When a woman wants to let a man know how much she loves him, she thinks to herself, “I’ll tell him! I’m ready to say it,” and she rehearses what she’ll say, over and over again, before she bares her soul. When the man hears her words, he’s probably overwhelmed with emotion, and whether he feels the same way or not, his automatic reaction isn’t to blurt out an equally vulnerable statement right back to her.

He spends all day washing her car for her, and is disappointed when she views it as simply a kind gesture or act of generosity, rather than the grand expression of love he intended.

When a man puts aside a sizeable amount of time for an act of love, he doesn’t just see it as a sweet thing to do. It’s an act of love! Just as the man couldn’t see how huge those words were to the woman when she spoke them, the woman can’t see what went behind the man's decision to do something for her.

Because men do labor or chores all day long, at work and at home, and women spend hours gabbing with friends or being their personal life coaches, over lunch and the telephone, we have trouble assigning meaning the to cues and gestures that seem completely uniform of the opposite sex.

Men think, “All women do is talk.” Having observed the way their mothers, sisters, and exes often frivolously and absentmindedly throw around words to (or about) other women, men sometimes can’t tell if a woman really means what she says. They can’t identify an accurate degree of intimacy behind a woman’s words.
Women think, “All men do is work.” Having observed the way their fathers, brothers, and exes have spent countless hours doing jobs or activities that they don’t necessarily enjoy or care about, women sometimes can’t tell if a man is doing something because he wants to or because he just feels a natural responsibility to as a man. They can’t identify an accurate degree of intimacy behind a man’s actions.

Since the zone of intimacy is so vulnerable for both parties involved, we often fear we’re being manipulated.

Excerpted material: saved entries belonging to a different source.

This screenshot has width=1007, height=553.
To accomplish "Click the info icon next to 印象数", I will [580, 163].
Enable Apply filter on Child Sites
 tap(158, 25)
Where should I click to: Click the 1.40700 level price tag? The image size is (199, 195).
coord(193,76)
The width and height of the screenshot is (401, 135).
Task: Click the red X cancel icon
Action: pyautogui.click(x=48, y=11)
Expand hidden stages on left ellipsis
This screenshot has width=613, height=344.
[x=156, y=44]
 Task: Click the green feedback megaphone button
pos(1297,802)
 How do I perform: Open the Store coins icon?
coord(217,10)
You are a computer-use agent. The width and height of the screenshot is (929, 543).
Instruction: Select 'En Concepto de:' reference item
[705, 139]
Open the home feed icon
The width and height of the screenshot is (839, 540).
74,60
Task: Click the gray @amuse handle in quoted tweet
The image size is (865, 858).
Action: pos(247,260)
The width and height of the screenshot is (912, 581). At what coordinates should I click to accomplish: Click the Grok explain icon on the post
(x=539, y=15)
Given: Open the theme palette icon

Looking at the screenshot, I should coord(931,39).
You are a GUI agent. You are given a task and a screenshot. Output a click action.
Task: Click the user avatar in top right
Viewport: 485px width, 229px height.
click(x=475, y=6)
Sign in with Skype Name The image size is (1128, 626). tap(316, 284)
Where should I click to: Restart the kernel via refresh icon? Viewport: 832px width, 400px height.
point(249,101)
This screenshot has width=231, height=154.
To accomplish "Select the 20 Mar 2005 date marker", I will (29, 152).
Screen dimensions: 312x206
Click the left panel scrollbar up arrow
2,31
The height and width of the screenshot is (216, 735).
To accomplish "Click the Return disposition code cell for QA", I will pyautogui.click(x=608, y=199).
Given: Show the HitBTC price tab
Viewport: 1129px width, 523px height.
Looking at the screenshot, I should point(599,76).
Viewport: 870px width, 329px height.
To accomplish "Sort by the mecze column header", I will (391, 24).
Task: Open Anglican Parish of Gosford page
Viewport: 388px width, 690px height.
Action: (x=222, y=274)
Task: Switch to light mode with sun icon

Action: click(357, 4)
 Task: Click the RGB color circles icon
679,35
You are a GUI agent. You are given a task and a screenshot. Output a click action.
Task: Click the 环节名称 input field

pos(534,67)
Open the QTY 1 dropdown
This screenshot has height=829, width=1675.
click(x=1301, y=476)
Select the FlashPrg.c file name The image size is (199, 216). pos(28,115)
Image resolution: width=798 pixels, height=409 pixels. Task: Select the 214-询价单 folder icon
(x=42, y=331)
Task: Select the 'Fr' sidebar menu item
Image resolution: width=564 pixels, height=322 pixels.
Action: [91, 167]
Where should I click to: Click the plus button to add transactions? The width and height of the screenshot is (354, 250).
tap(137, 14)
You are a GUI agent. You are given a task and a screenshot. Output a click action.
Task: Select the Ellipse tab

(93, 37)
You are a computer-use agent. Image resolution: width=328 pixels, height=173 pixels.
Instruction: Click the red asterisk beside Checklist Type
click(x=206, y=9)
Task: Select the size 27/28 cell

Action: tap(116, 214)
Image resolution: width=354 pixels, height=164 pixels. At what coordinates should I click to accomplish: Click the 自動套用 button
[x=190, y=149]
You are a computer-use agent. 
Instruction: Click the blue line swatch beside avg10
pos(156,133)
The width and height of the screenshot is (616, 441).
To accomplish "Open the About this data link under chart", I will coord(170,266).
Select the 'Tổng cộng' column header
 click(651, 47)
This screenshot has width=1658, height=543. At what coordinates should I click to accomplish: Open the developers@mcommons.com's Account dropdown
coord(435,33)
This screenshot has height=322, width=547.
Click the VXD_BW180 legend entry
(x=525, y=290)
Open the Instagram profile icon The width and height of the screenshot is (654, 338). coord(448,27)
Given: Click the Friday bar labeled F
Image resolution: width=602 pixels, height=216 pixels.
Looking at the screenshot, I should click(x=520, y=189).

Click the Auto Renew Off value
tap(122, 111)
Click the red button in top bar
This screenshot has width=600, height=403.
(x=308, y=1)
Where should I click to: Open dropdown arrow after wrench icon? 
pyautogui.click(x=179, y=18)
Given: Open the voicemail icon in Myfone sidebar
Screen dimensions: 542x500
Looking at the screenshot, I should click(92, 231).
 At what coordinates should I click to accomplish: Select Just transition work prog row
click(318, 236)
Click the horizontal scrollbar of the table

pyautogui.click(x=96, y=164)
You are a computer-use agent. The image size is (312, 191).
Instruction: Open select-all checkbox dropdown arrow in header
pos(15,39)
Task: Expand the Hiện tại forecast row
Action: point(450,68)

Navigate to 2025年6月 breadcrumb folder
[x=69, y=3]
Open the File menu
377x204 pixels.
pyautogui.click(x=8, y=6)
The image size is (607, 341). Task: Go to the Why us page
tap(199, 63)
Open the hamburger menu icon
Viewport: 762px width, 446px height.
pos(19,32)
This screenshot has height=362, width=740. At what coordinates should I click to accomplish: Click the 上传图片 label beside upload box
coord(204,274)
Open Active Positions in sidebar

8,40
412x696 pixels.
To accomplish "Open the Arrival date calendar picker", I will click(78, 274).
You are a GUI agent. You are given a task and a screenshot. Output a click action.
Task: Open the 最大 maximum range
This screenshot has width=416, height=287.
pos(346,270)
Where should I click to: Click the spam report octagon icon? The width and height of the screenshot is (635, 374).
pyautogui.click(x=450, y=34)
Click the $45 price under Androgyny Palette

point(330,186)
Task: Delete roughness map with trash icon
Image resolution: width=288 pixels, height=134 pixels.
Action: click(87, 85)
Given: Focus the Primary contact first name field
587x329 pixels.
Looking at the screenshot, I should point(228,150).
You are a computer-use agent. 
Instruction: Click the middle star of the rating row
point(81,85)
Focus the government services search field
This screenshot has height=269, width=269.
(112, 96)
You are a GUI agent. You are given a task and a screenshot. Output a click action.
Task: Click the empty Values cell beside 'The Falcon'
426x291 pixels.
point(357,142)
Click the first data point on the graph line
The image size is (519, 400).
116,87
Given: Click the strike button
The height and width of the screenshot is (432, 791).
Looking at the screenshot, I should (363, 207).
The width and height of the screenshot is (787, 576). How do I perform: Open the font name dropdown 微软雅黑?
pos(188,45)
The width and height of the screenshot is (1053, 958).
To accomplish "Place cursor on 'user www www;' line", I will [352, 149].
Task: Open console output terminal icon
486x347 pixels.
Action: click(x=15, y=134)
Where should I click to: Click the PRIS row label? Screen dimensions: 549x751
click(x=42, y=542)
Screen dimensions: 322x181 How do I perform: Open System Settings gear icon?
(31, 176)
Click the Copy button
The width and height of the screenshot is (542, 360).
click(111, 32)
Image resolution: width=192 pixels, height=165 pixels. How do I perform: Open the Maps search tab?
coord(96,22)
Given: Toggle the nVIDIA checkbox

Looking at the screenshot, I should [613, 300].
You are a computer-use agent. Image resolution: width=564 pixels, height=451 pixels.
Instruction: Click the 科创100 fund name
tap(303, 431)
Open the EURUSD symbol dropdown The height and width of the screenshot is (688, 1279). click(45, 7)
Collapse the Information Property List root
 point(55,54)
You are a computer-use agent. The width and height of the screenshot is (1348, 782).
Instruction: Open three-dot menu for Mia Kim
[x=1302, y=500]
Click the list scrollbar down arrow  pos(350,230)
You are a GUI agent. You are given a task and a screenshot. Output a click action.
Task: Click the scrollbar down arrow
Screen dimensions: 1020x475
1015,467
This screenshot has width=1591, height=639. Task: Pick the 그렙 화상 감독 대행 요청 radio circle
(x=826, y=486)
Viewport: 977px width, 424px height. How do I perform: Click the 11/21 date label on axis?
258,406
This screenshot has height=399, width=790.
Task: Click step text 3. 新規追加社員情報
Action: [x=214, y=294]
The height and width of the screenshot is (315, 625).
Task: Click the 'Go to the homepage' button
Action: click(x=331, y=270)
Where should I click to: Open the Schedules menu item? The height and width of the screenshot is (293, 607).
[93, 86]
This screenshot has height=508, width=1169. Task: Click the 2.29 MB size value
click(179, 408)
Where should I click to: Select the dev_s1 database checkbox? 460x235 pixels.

Have you heard that “men use love to get sex, and women use sex to get love?” This example illustrates the root of all miscommunications between men and women: manipulation stemming from fear of the unknown.

While it’s true that we sometimes selfishly and intentionally manipulate our partners just to get something we want, sometimes our little manipulations are unbeknownst to us. So how can we be sensitive to the differing zones or intimacy?

The key is to make intimacy a neutral territory. Don’t think something is either “his territory” or “her territory.” Make the effort to step out of your comfort (intimacy) zone—the man can write out a thoughtful card. The woman can go out and organize the man’s tool shed for him. Then, you’re sharing intimacy. You neutralize a zone that was once marked by opposing lines. You’re trying to speak their language! In making the effort to speak each other’s languages, you’ll both be speaking the language of love before you know it.